The tasks
(A) In the post about sampling from a multivariate normal distribution, reproduce the text between "So I want to" and "doesnt throw error?", inclusive, and substitute "cov matrix" for every occurrence of "covariance matrix".
(B) According to the post about sampling from a multivariate normal distribution, what is the rank of the covariance matrix whose entries are all 1?

0

So I want to sample from multivariate normal distribution and have this code where mean is 0 and I added covariance matrix with all entries to 1 implying all random variables are equally correlated.

import numpy as np
X = [0,1,2]
samples = np.random.multivariate_normal([0,0,0], [[1,1,1],[1,1,1],[1,1,1]]) 
print(samples)

>> samples [-0.89635305 -0.89635305 -0.89635305]

The question is for computing the trinormal distribution the cholesky decomposition of the covariance matrix has to be done, but here the rank of the matrix is 1, so why the code works and doesnt throw error?

It only gives warning if the covariance matrix is following:

 [[1,0,1],[0,1,0],[1,1,1]] 

Any explanation for this?

Records
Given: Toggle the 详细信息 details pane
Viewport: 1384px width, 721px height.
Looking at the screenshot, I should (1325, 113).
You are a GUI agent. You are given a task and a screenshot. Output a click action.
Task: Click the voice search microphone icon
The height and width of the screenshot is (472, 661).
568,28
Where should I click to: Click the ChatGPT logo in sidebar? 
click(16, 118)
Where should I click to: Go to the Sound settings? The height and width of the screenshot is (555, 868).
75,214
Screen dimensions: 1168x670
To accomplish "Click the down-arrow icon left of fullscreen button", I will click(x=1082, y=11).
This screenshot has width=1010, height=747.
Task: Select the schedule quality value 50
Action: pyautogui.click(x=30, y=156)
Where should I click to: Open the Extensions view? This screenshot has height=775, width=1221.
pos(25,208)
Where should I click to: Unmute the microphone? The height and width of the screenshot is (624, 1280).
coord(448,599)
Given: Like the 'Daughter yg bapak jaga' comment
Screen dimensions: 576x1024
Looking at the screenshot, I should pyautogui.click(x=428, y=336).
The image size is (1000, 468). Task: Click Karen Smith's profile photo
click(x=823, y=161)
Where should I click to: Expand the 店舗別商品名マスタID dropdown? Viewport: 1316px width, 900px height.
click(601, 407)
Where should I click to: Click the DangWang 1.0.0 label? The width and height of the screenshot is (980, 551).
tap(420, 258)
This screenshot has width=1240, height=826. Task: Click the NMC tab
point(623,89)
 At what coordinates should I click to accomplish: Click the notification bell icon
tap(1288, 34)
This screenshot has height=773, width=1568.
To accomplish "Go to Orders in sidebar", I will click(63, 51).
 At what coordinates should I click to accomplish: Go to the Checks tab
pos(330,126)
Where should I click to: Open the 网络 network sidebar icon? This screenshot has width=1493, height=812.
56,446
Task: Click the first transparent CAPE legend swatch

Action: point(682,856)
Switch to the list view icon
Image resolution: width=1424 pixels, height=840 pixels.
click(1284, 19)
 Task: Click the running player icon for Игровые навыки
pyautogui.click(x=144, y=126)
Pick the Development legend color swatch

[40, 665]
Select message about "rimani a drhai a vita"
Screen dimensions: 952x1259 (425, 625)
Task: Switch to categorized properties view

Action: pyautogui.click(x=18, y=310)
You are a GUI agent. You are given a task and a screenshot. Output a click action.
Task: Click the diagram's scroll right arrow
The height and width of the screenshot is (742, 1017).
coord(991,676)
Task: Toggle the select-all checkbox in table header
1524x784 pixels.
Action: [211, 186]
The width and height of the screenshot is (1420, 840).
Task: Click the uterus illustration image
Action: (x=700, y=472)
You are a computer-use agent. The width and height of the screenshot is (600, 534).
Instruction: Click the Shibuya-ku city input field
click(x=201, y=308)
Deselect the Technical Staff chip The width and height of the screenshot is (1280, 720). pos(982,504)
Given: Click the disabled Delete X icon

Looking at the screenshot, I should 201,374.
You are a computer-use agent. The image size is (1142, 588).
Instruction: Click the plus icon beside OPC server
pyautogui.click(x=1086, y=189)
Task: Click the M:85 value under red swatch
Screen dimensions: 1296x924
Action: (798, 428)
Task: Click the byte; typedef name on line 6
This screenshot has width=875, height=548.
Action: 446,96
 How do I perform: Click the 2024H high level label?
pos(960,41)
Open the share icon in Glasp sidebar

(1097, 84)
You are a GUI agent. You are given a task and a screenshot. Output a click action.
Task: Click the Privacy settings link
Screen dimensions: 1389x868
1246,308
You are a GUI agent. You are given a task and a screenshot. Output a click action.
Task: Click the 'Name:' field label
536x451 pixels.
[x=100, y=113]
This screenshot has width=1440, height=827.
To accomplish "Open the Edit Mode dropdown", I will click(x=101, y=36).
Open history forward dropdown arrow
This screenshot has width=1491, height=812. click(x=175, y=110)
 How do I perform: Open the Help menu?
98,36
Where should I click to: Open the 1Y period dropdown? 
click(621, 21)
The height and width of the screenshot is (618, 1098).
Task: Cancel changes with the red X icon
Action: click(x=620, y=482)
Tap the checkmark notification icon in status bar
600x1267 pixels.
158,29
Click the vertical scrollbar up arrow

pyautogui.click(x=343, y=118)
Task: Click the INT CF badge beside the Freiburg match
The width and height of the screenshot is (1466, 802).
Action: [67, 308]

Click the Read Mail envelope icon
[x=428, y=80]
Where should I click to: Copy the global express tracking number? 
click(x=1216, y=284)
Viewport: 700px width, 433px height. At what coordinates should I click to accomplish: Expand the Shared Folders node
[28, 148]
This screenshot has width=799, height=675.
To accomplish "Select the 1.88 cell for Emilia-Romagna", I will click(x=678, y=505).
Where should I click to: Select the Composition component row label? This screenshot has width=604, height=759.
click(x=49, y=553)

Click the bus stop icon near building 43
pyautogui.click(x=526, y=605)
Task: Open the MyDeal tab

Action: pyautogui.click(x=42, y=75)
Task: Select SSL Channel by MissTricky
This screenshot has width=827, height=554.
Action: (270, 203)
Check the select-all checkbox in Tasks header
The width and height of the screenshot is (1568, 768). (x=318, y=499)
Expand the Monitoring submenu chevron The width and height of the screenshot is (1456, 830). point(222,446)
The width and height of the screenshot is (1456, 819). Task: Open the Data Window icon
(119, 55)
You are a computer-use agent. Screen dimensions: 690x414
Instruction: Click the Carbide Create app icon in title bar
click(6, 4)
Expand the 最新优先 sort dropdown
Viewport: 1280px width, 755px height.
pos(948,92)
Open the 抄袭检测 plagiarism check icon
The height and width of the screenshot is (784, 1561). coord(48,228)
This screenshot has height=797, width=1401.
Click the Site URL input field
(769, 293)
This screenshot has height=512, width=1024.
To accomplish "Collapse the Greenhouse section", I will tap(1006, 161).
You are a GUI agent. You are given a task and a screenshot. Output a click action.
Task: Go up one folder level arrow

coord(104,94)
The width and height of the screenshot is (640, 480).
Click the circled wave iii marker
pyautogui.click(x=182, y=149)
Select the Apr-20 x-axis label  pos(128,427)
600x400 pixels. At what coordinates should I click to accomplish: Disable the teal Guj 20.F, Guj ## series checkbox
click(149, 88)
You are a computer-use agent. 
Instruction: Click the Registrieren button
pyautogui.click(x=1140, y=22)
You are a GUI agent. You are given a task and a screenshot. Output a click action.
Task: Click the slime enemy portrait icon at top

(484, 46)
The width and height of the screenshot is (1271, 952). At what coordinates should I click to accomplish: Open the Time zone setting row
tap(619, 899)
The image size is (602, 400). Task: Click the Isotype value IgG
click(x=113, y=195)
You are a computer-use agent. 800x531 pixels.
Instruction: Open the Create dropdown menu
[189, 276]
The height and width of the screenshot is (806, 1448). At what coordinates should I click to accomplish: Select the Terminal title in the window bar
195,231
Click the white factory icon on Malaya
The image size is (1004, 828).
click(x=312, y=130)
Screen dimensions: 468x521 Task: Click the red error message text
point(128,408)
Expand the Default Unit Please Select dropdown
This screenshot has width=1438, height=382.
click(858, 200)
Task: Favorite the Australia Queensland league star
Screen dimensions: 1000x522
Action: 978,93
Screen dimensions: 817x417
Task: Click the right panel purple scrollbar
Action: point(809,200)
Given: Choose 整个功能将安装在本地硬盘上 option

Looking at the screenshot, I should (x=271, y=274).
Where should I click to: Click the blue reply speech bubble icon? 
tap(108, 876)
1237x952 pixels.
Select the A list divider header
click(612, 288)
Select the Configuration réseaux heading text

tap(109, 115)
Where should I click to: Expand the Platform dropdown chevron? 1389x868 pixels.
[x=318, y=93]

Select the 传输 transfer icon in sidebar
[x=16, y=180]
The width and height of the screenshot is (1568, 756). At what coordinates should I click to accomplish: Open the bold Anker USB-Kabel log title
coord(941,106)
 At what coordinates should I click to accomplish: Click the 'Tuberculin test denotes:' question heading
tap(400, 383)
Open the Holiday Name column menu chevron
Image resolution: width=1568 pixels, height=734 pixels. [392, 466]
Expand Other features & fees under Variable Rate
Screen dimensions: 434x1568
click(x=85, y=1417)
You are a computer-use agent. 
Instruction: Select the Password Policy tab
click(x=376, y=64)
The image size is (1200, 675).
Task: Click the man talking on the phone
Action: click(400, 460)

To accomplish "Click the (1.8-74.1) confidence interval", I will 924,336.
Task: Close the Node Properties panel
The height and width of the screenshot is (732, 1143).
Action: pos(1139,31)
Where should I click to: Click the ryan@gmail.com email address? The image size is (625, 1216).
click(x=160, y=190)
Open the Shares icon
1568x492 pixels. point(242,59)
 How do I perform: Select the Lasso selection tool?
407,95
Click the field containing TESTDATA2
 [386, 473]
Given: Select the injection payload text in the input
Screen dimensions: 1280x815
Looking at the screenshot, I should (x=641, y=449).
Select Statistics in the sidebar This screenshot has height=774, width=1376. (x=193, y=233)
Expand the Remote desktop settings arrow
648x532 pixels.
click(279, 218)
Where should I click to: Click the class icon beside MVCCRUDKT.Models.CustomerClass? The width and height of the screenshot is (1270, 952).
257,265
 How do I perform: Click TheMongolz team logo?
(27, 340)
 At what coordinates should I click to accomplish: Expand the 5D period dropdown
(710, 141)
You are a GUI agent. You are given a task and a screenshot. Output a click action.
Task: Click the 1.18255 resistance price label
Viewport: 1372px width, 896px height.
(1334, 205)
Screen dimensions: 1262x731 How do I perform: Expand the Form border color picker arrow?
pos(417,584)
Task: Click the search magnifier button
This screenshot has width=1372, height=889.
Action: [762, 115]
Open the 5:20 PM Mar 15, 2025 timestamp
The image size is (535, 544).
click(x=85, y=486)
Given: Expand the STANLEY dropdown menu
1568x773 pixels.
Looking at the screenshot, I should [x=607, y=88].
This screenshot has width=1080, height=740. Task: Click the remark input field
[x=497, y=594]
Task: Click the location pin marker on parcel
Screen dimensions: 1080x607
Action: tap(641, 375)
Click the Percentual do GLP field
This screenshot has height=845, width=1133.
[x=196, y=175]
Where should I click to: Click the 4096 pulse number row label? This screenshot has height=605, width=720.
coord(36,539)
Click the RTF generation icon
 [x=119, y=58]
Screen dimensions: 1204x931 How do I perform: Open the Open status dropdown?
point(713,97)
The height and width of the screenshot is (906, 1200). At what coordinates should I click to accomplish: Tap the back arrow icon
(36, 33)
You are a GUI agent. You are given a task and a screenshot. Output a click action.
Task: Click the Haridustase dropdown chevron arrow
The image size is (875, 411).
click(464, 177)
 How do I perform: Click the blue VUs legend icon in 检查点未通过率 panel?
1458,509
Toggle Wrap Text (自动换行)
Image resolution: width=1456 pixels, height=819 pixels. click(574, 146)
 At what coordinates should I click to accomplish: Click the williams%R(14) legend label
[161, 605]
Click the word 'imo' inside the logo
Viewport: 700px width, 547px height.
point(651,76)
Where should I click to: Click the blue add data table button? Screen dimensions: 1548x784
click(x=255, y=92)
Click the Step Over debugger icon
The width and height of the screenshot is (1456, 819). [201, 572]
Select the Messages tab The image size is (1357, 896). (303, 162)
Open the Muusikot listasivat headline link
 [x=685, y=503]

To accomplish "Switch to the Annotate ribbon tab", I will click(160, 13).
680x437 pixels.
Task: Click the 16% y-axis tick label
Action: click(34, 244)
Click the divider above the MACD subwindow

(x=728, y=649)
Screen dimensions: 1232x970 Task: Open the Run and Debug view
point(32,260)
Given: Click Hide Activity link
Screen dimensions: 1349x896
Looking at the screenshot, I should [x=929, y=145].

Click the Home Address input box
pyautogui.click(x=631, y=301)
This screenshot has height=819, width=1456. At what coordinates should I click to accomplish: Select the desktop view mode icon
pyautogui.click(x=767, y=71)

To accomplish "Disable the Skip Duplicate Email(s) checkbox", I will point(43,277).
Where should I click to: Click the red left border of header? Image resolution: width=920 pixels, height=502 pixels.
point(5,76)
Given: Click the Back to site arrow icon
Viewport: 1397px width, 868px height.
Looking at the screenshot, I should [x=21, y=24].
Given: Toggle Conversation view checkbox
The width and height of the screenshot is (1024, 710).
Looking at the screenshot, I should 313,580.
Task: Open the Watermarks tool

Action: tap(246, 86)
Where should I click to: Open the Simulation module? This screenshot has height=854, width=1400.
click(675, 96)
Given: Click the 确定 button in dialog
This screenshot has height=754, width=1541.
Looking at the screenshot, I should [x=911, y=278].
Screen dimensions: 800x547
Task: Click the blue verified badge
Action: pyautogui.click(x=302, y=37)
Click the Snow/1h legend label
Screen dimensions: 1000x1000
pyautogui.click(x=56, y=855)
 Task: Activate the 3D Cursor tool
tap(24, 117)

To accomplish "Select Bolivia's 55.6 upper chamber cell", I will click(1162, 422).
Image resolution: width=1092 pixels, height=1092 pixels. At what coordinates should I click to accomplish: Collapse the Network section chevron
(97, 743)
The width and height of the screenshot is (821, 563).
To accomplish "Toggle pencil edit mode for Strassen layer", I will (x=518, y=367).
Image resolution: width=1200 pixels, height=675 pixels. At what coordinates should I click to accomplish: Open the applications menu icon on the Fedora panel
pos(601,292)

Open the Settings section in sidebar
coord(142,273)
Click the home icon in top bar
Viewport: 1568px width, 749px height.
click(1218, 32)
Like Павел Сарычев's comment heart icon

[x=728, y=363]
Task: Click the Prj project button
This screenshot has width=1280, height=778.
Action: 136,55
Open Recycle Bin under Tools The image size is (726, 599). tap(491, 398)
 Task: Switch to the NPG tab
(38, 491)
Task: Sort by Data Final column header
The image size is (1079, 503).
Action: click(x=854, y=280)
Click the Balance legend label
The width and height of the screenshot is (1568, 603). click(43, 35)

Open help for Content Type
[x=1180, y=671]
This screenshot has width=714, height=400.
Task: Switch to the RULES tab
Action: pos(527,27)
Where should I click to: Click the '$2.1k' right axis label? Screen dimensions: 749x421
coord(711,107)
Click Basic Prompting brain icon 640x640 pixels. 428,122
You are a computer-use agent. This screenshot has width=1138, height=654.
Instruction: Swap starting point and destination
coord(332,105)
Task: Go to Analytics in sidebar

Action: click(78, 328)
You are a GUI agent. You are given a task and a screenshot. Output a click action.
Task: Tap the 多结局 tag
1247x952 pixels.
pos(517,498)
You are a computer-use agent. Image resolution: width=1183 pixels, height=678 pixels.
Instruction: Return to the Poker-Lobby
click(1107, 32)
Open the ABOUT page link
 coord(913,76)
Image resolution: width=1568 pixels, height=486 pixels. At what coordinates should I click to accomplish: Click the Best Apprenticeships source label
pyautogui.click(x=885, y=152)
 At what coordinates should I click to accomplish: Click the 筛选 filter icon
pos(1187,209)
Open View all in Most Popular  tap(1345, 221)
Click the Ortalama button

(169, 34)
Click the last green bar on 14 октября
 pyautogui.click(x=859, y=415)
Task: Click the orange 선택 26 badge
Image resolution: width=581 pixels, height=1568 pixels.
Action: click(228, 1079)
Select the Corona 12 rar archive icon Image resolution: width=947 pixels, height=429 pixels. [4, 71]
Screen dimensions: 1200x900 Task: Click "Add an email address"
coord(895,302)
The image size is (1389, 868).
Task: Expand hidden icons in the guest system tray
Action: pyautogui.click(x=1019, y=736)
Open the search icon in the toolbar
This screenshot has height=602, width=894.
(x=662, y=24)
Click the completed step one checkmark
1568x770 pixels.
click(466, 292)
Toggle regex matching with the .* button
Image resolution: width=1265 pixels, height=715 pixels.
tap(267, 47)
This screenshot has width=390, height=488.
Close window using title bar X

Task-by-task answers
(A)
So I want to sample from multivariate normal distribution and have this code where mean is 0 and I added cov matrix with all entries to 1 implying all random variables are equally correlated.

import numpy as np
X = [0,1,2]
samples = np.random.multivariate_normal([0,0,0], [[1,1,1],[1,1,1],[1,1,1]]) 
print(samples)

>> samples [-0.89635305 -0.89635305 -0.89635305]

The question is for computing the trinormal distribution the cholesky decomposition of the cov matrix has to be done, but here the rank of the matrix is 1, so why the code works and doesnt throw error?

(B) 1